I feel mildly guilty about using this website to blog. I mean, I'm a web developer for chrisakes; writing this kind of shit is what I do. In fact, I basically wrote a stripped-down blogging system for Tagged.com (of course, I'm not allowed to actually use it). I'm like a fashion designer who buys his clothes at Target. A furniture designer who shops at Ikea. A micro-brew Brewmaster who drinks fucking Coor's.

Then again, writing your own blogging software requires a Server of One's Own. And I haveth not. Nor do I have the inclination to design a DB schema and write a bunch of back-end code that will basically duplicate what's already been done about three thousand times.

So yeah, I think I'll stick with this.

Monday, February 28, 2005

Ride into the sunset

So I finally got around to writing a program that calculates sunrise and sunset. What a pain in the ass that turned out to be.

There are dozens of websites that will do the calculations for you but I wanted a pseudo-code algorithm. Eventually, I found one from the US Naval Observatory but my trials were far from over.

I learned that there is no single algorithm that will produce acceptable results for all places and for all time. I guess that certain parameters need to be tweaked as you extend your calculations towards dates more than a couple of decades away from some reference point.

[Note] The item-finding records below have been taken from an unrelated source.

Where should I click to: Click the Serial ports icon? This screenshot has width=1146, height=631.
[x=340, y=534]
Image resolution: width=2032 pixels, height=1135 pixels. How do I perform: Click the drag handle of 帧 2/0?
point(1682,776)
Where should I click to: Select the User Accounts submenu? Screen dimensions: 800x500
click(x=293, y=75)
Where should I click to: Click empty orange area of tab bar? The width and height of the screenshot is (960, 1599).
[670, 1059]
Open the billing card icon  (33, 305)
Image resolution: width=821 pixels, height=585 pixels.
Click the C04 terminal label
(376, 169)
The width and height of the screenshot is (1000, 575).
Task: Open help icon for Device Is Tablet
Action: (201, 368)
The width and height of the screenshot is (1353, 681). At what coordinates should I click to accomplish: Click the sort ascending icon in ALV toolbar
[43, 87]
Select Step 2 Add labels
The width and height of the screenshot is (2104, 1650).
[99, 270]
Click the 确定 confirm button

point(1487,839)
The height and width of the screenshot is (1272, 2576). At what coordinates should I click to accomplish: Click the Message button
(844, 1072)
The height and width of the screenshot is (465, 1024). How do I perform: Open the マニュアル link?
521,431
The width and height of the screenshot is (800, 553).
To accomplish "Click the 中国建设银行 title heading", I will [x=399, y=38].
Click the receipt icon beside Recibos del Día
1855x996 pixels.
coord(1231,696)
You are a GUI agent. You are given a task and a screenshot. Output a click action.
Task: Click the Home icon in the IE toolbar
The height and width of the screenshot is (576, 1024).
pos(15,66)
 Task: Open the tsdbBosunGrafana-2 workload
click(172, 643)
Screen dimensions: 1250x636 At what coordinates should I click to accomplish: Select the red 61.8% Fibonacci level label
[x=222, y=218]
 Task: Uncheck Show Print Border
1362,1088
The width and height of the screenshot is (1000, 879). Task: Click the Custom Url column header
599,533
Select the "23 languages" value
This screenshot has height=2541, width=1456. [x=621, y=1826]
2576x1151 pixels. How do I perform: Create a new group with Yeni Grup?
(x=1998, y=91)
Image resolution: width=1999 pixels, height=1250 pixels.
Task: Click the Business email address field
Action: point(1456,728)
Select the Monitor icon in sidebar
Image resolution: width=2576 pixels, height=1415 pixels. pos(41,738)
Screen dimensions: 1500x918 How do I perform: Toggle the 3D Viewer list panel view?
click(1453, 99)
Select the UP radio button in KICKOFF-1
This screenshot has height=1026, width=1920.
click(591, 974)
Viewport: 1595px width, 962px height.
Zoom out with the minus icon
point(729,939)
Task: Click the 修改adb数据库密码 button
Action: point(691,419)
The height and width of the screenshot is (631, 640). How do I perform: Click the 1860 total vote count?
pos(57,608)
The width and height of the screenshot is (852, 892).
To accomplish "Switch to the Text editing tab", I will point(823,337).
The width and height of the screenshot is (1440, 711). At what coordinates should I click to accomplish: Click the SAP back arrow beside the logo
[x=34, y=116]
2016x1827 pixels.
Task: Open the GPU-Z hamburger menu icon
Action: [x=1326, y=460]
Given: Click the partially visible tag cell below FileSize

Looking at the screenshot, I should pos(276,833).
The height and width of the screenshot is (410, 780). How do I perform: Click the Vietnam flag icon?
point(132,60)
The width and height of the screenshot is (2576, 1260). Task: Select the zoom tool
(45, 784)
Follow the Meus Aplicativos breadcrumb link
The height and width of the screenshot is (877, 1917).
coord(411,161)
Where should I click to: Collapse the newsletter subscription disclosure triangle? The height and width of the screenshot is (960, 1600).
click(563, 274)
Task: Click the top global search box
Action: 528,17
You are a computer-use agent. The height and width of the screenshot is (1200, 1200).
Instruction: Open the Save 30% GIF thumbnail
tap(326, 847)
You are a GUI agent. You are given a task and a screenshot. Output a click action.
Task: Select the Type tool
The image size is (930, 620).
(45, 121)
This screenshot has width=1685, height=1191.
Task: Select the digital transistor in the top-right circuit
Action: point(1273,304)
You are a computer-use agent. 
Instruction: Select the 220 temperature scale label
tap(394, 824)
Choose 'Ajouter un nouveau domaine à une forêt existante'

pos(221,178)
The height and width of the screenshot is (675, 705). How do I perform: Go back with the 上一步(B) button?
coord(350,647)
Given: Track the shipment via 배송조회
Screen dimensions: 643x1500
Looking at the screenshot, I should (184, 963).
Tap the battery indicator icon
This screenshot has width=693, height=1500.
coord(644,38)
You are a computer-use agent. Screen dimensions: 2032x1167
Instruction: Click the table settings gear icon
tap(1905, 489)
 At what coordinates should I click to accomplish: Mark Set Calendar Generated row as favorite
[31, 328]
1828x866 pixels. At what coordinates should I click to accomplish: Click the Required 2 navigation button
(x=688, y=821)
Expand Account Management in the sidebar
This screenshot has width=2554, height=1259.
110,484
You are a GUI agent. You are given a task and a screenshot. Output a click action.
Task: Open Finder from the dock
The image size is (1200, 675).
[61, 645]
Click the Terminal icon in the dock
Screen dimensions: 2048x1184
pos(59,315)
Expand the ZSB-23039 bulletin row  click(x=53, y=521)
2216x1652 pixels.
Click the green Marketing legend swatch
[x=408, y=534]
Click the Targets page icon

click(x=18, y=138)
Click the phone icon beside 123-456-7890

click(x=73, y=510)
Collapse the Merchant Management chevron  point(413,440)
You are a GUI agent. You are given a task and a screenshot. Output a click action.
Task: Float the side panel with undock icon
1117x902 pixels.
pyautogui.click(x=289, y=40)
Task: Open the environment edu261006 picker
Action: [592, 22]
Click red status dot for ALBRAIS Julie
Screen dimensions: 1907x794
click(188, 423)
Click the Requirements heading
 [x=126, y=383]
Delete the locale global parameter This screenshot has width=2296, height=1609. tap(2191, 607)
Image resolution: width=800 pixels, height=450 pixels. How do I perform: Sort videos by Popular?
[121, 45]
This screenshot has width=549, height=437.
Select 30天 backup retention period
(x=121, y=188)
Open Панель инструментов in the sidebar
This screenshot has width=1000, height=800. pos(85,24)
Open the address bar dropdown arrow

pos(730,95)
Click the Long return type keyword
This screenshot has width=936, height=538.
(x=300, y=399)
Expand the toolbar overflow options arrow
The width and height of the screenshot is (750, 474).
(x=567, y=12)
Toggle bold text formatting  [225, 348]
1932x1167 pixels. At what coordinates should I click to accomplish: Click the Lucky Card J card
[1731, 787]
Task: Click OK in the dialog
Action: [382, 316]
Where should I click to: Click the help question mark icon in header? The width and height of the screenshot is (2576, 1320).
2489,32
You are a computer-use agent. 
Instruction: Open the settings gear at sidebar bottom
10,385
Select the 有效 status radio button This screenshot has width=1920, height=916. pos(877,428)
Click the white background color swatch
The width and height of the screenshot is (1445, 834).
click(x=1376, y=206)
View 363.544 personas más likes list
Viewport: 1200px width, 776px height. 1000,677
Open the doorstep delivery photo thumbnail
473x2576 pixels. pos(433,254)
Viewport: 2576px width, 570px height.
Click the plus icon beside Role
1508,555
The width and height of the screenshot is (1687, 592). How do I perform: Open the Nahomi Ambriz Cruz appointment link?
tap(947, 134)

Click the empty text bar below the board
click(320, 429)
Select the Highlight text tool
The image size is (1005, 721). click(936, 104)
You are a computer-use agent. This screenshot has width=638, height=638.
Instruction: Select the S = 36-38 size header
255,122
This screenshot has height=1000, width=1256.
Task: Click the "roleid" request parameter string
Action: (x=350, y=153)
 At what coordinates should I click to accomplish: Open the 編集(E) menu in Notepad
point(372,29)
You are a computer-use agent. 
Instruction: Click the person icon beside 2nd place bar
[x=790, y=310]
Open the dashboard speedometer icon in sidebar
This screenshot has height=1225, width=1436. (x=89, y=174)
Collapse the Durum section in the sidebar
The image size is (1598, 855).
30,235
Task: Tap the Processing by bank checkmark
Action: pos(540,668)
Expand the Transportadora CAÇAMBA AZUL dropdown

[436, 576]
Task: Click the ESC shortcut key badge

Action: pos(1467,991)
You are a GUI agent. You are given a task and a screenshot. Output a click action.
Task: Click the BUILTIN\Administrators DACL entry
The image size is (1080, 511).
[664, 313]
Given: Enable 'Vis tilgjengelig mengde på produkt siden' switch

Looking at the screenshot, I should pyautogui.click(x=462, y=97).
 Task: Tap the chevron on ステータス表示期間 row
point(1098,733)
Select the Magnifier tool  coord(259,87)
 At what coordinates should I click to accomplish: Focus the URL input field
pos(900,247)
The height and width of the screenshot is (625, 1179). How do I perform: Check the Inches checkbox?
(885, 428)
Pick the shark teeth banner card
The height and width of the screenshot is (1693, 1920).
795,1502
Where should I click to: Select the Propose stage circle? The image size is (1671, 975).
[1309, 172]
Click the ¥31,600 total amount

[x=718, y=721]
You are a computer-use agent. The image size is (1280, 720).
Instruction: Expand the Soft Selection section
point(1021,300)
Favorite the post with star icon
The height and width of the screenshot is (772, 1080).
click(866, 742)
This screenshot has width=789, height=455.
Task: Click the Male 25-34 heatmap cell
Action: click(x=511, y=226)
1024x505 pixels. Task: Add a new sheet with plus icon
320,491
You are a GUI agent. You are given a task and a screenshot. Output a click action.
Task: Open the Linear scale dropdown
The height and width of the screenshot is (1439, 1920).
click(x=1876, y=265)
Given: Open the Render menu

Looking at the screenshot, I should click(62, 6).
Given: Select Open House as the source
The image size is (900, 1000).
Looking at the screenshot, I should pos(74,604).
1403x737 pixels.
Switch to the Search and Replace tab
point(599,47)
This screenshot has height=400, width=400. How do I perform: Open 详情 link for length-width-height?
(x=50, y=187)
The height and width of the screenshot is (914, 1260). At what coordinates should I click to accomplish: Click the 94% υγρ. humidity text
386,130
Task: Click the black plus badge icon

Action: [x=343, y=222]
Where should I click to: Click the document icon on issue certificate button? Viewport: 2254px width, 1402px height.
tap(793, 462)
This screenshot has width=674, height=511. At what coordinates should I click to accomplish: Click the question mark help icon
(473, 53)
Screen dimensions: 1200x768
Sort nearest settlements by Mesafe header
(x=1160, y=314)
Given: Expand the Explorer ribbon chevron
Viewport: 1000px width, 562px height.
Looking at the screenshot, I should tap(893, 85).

Also, I discovered that there is a lot of disagreement between the results of various calculators. This may have something to do with the different definitions of sunrise and sunset. To me, sunset is the moment at which the last visible sliver of the sun slips beneath the horizon but this is actually only one of three possible definitions. What's more, the observed time of sunset/sunrise is effected by atmospheric conditions which can only be tackled probabilistically.

So after a lot of trial and error I managed to get my program to produce results that matched up with the worked example that accompanied the pseudo code. However, the algorithm doesn't really have any explanatory material so I don't really understand the terms (what the hell is "sun's mean anomaly" for instance) and I don't know whether it's trying to account for any atmospheric conditions or for how many years this algorithm will product good results. Lame.

Theoretically, I should be able to bike the few miles to the ocean and check my results against reality but I never seem to have the time and really, I just wrote the thing to know how late I can leave work and still have sunlight enough to get me home so as long as it's correct to within 5 minutes I'm pretty happy.